• **Instruction 1**
Count the lines of the records that contain the string "height", treating uppercase and lowercase as different. Reply with the number alone.
• **Instruction 2**
Pick up the passage on read efficiency in disaggregated memory indexing after its final sentence and carry it forward.

Existing studies have explored various techniques to reduce read-path overhead in disaggregated memory, including optimized index structures, caching mechanisms, and learned models for predicting data locations. However, current indexing schemes still face two key challenges: reducing read amplification and minimizing the cache footprint on compute nodes.
Learned indexes can reduce index traversal cost, but prediction errors often expand the remote retrieval range, leading to excessive data transfers. Meanwhile, conventional caching mechanisms store full keys and physical pointers, which consume substantial cache space and limit the number of entries that can be stored in the DRAM of compute nodes. As a result, existing approaches struggle to address these two issues simultaneously, resulting in poor read efficiency in disaggregated memory. This problem mainly manifests in the following two aspects:
Read Amplification: Compute nodes rely on learned indexes to predict key locations on memory nodes. Due to prediction errors, the actual position of a target key may deviate from the predicted position within a bounded error range. To locate the correct record, the system retrieves all records within this range from remote memory and performs a binary search locally on the compute node. This process introduces additional data transfers for each lookup, resulting in significant read amplification and wasted network bandwidth.
To quantitatively evaluate this impact, we conduct a preliminary experiment using ROLEX, a representative learned index system [21]. In this evaluation, each entry consists of an 8 B key and an 8 B value, resulting in a fixed entry width of 16 B. Under this setup, a prediction error bound of ϵ necessitates a remote range read of 2 ϵ entries to ensure data retrieval. As shown in Table 1, the data read volume per query increases linearly with the error bound. Specifically, when ϵ increases from 8 to 256, the corresponding data read volume ( 2 ϵ × 16 B ) rises from 0.25 KB to 8 KB, while system throughput drops from 1112 Kops/s to 239.4 Kops/s. These results demonstrate that prediction errors in learned indexes lead to substantial additional data transfers in disaggregated memory, which increases network traffic and significantly degrades overall system performance.
High Cache Footprint: Existing approaches struggle to achieve high read efficiency under limited cache capacity, mainly because keys and pointers are not stored in a space-efficient manner. In traditional caching schemes, each cache entry typically stores the full key together with a physical pointer to the remote value. As a result, under the same cache capacity, the number of cached entries decreases as the key size increases.

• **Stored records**
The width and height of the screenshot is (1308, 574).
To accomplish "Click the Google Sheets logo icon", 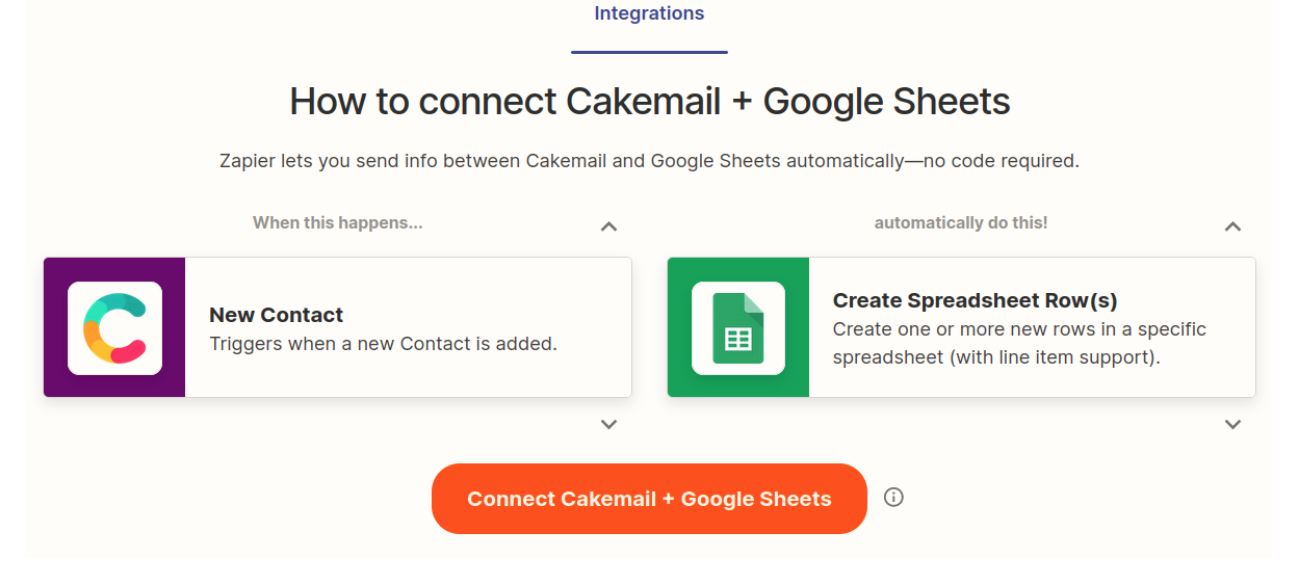I will (738, 328).
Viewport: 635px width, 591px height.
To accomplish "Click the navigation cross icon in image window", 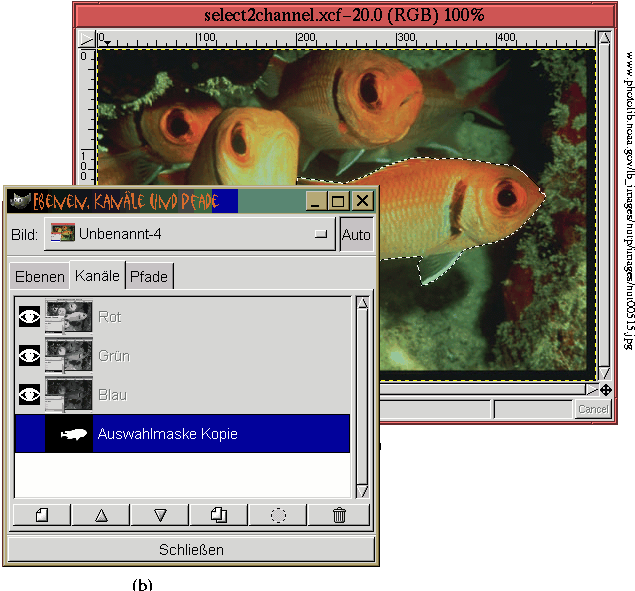I will pos(605,389).
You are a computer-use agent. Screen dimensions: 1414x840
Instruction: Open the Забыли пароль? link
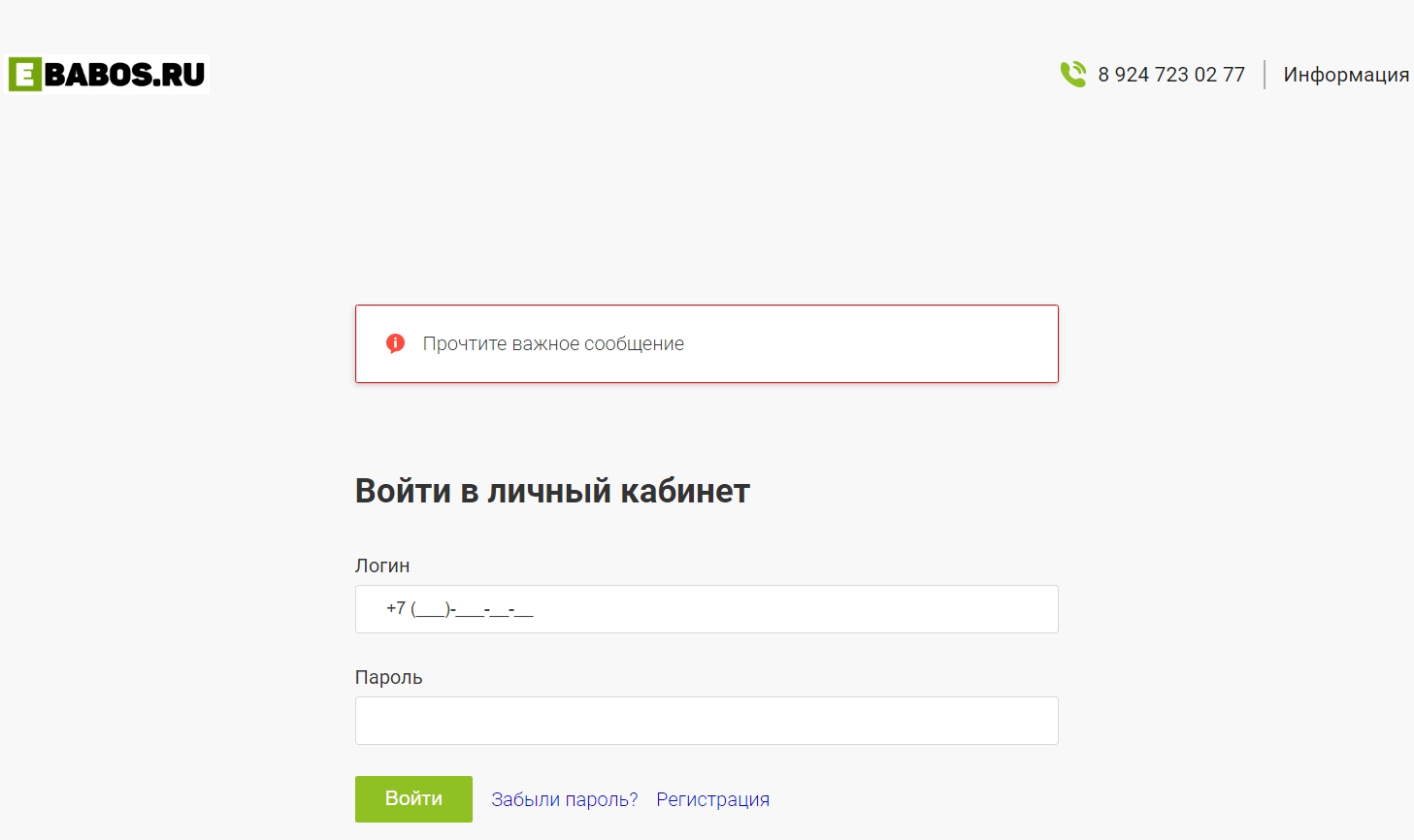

• **Task result 1**
2

• **Task result 2**
To quantify this effect, we conduct a simple analysis under a read cache capacity of 100 MB. In this experiment, each cache entry stores the original key together with an 8 B pointer to the remote value. As the key size increases from 8 B to 128 B, the number of cached entries decreases sharply. As shown in Table 2, the cache can store about 6.55 million keys when the key size is 8 B, but only 0.77 million keys when the key size reaches 128 B.
This observation indicates that existing caching designs fail to store keys and pointers efficiently, which limits the number of entries that can be cached under limited memory. Consequently, the cache hit rate decreases and more queries need to access remote memory nodes through RDMA, increasing remote access overhead and degrading read performance. Therefore, how to store keys and pointers more compactly to accommodate more entries within limited cache capacity becomes a critical problem.

3. Design

3.1. Overview

To address the read inefficiency bottleneck in disaggregated memory, we propose FPCache, a fingerprint-rectified learned index cache, as depicted in Figure 3. FPCache employs a fingerprint-assisted two-stage read approach to mitigate read amplification caused by prediction errors in learned indexes. In addition, FPCache adopts a fingerprint-offset compression strategy to reduce cache overhead on compute nodes. By representing keys as fixed-length fingerprints and recording position offsets, this design significantly reduces per-entry storage cost and increases cache density. Overall, FPCache reduces unnecessary remote memory accesses and improves system throughput under the memory constraints of disaggregated memory.

3.2. Fingerprint-Assisted Two-Stage Read Approach

To mitigate read amplification caused by learned index prediction errors, FPCache introduces a fingerprint array on the memory-node side. Each fingerprint is generated by hashing the original key and truncating the result to a fixed-length 64-bit value. Based on this design, FPCache implements a fingerprint-assisted two-stage read approach. This approach transforms the conventional access flow—which involves fetching data before verifying key-values—into a process that performs fingerprint filtering prior to target data retrieval. This approach effectively reduces network bandwidth consumption while ensuring query correctness. As shown in Figure 4, the query process is compute-node-driven and primarily comprises three steps: ① remote fingerprint retrieval, ② local fingerprint matching, and ③ precise data retrieval or query termination.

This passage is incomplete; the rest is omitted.